CONSIGNE 1 :: Recopie en entier l'extrait sur le travail, sans rien y changer.
CONSIGNE 2 :: Réécris les lignes du jeu de données depuis celle qui contient « 1920x1080 pixels. How » jusqu'à la dernière, bornes comprises, en remplaçant « pixels » par « points » et en laissant tout le reste intact. Omets les images.

EXTRAIT ::
L’état de délabrement planétaire, auquel a mené la transformation de la nature en une matière morte, mériterait d’illustrer dans les futurs musées de la barbarie archaïque l’avertissement salutaire «Apprenez à créer, ne travaillez jamais !»

Raoul Vaneigem Autor bei Edition Nautilus, Hamburg Photo: © Alphonse Bernard Seny / Edition Nautilus

L’aristocratie des anciens régimes tenait pour ignoble l’activité laborieuse. C’était à juste titre et pour de mauvaises raisons.

Affublés de titres seigneuriaux qu’ils imputaient à quelque mandat céleste, les rois, princes, sacerdoces et hobereaux se prémunissaient de la sorte du sentiment d’être ni plus ni moins que des propriétaires travaillant à faire besogner leurs terres, des laborieux de l’esprit régnant sur le corps, des pions disposés sur l’échiquier de l’ordre et du désordre économiques en position privilégiée de tâcheron intellectuel.

La bourgeoisie, affranchie du mépris dont l’accablait la prétendue noblesse, auréola le travail d’une gloire que le prolétariat – ou du moins ses représentants – s’empressa de revendiquer alors qu’il en était la plus infortunée des victimes. Un tel malentendu fut sans doute moins étranger qu’on ne le croit à la longue résignation des travailleurs.

La conscience de produire la richesse et de s’en trouver dépossédé sur-le-champ s’est si rarement alliée à la volonté de vivre que l’on se prend à soupçonner, pour cause de tant de renoncements dans l’action révolutionnaire et de fatalité dans l’échec, le pressentiment de n’échapper jamais, sous quelque société que ce soit, à la malédiction du travail.

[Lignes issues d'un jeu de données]
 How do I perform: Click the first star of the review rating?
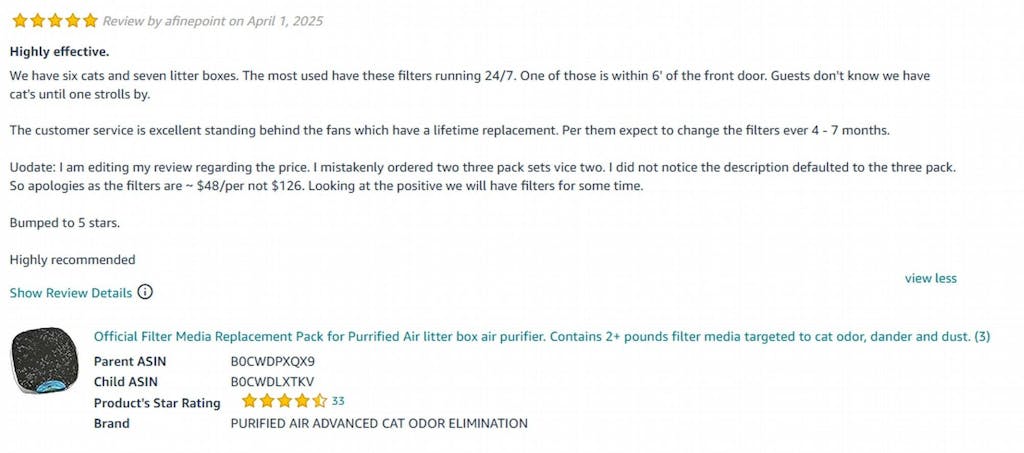coord(20,21)
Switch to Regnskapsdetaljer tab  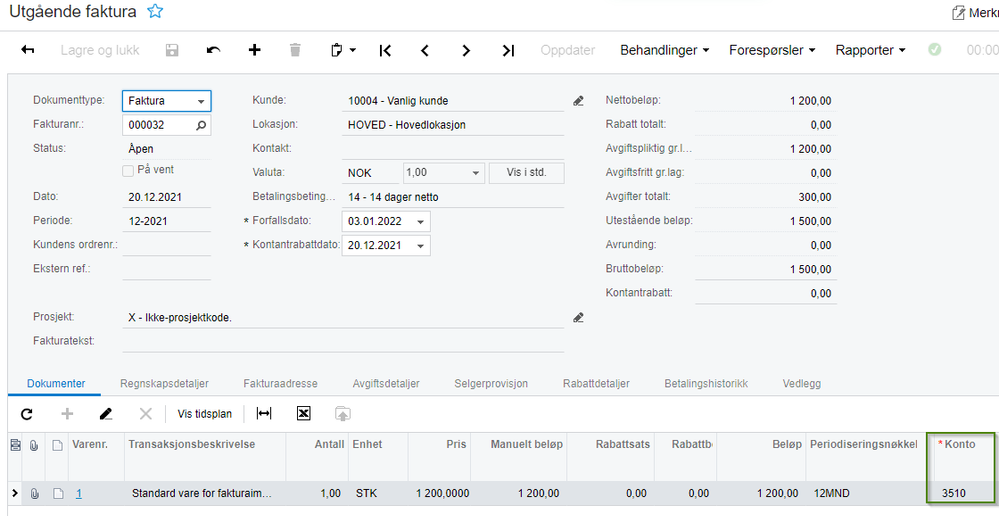(164, 383)
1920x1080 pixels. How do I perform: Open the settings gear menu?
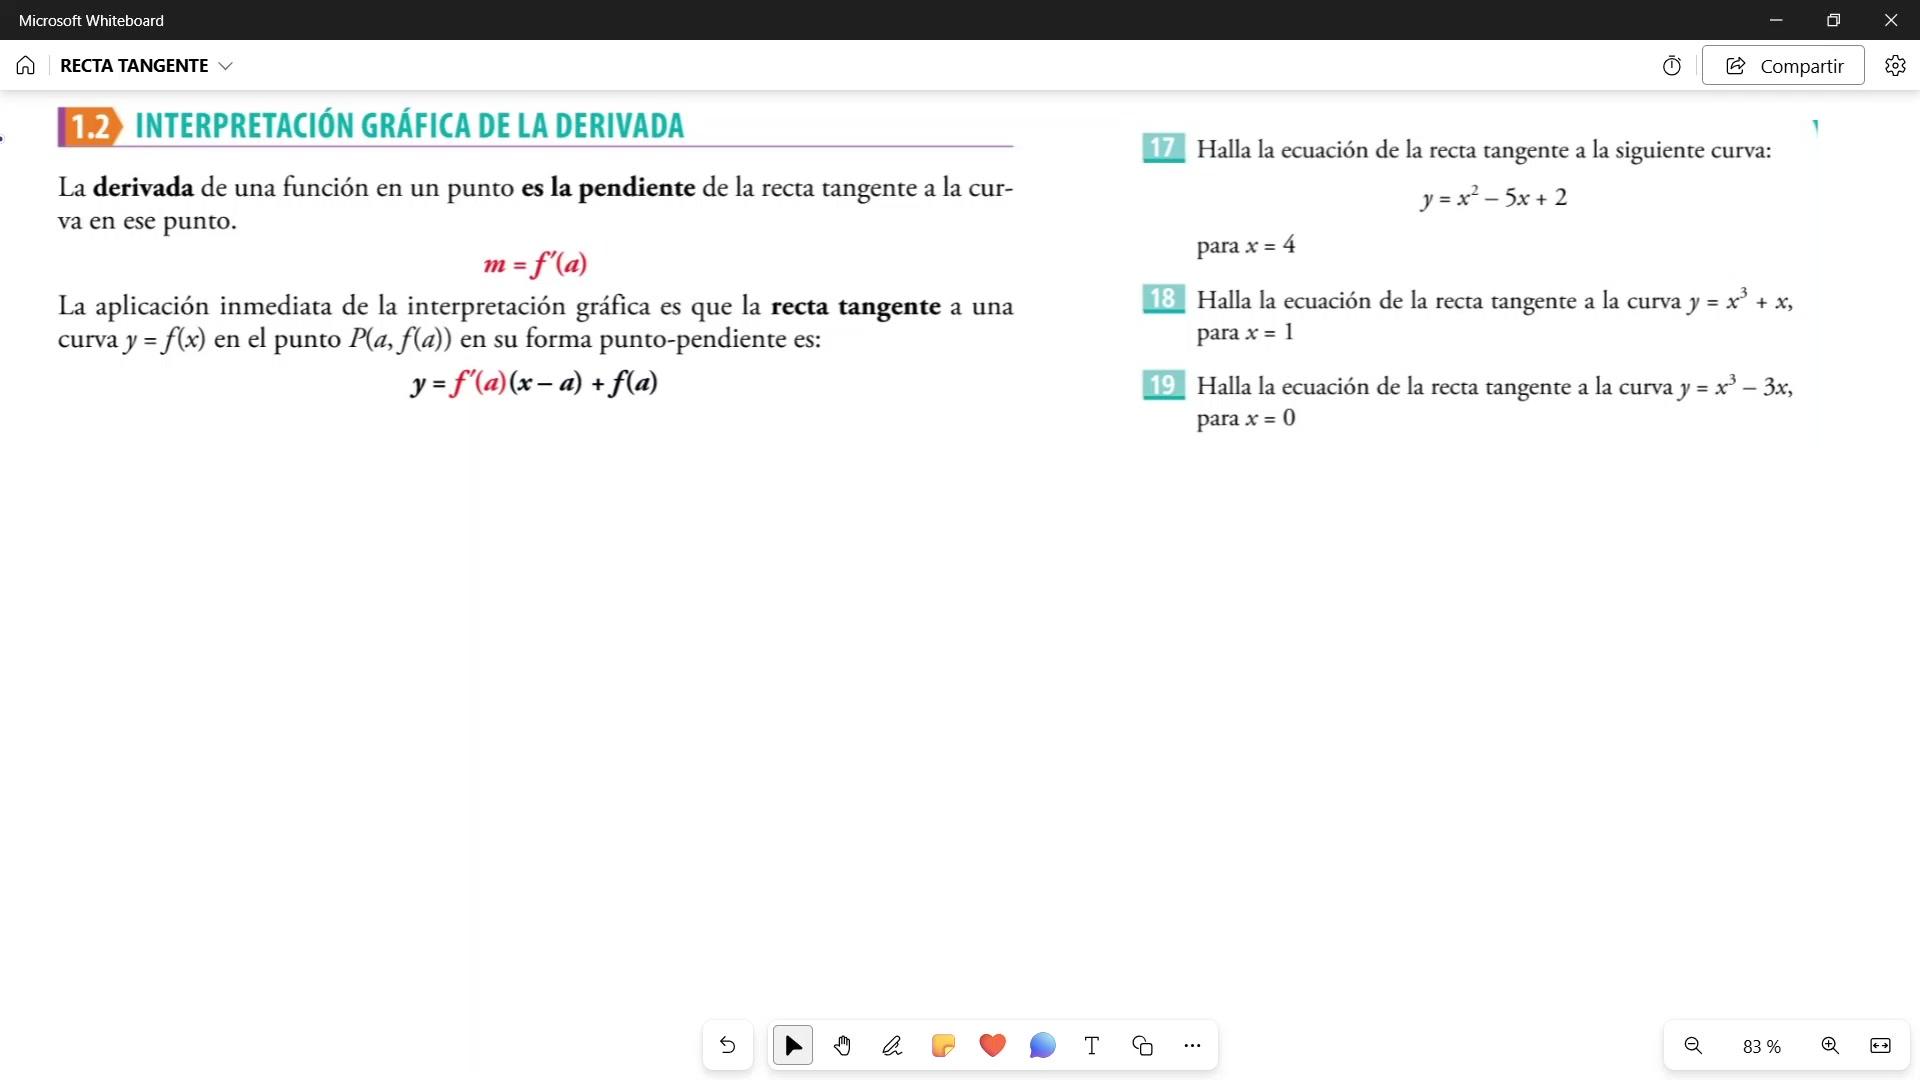click(1895, 66)
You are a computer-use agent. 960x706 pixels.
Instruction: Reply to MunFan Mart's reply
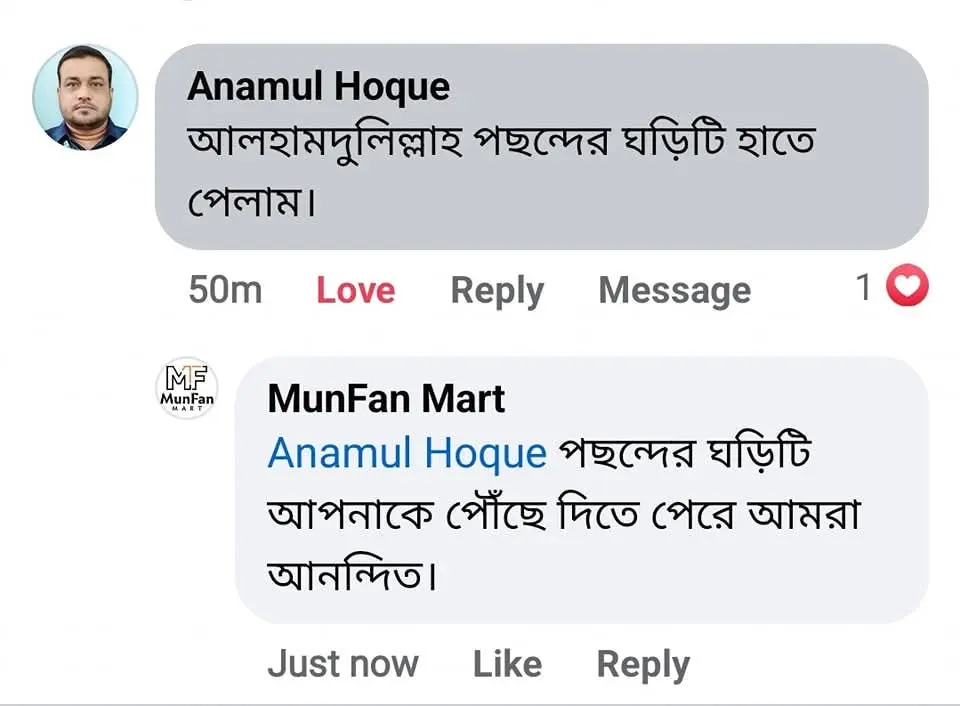643,665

SOLUTION 1 ::
L’état de délabrement planétaire, auquel a mené la transformation de la nature en une matière morte, mériterait d’illustrer dans les futurs musées de la barbarie archaïque l’avertissement salutaire «Apprenez à créer, ne travaillez jamais !»

Raoul Vaneigem Autor bei Edition Nautilus, Hamburg Photo: © Alphonse Bernard Seny / Edition Nautilus

L’aristocratie des anciens régimes tenait pour ignoble l’activité laborieuse. C’était à juste titre et pour de mauvaises raisons.

Affublés de titres seigneuriaux qu’ils imputaient à quelque mandat céleste, les rois, princes, sacerdoces et hobereaux se prémunissaient de la sorte du sentiment d’être ni plus ni moins que des propriétaires travaillant à faire besogner leurs terres, des laborieux de l’esprit régnant sur le corps, des pions disposés sur l’échiquier de l’ordre et du désordre économiques en position privilégiée de tâcheron intellectuel.

La bourgeoisie, affranchie du mépris dont l’accablait la prétendue noblesse, auréola le travail d’une gloire que le prolétariat – ou du moins ses représentants – s’empressa de revendiquer alors qu’il en était la plus infortunée des victimes. Un tel malentendu fut sans doute moins étranger qu’on ne le croit à la longue résignation des travailleurs.

La conscience de produire la richesse et de s’en trouver dépossédé sur-le-champ s’est si rarement alliée à la volonté de vivre que l’on se prend à soupçonner, pour cause de tant de renoncements dans l’action révolutionnaire et de fatalité dans l’échec, le pressentiment de n’échapper jamais, sous quelque société que ce soit, à la malédiction du travail.

SOLUTION 2 ::
1920x1080 points. How do I perform: Open the settings gear menu?
click(1895, 66)
You are a computer-use agent. 960x706 points.
Instruction: Reply to MunFan Mart's reply
643,665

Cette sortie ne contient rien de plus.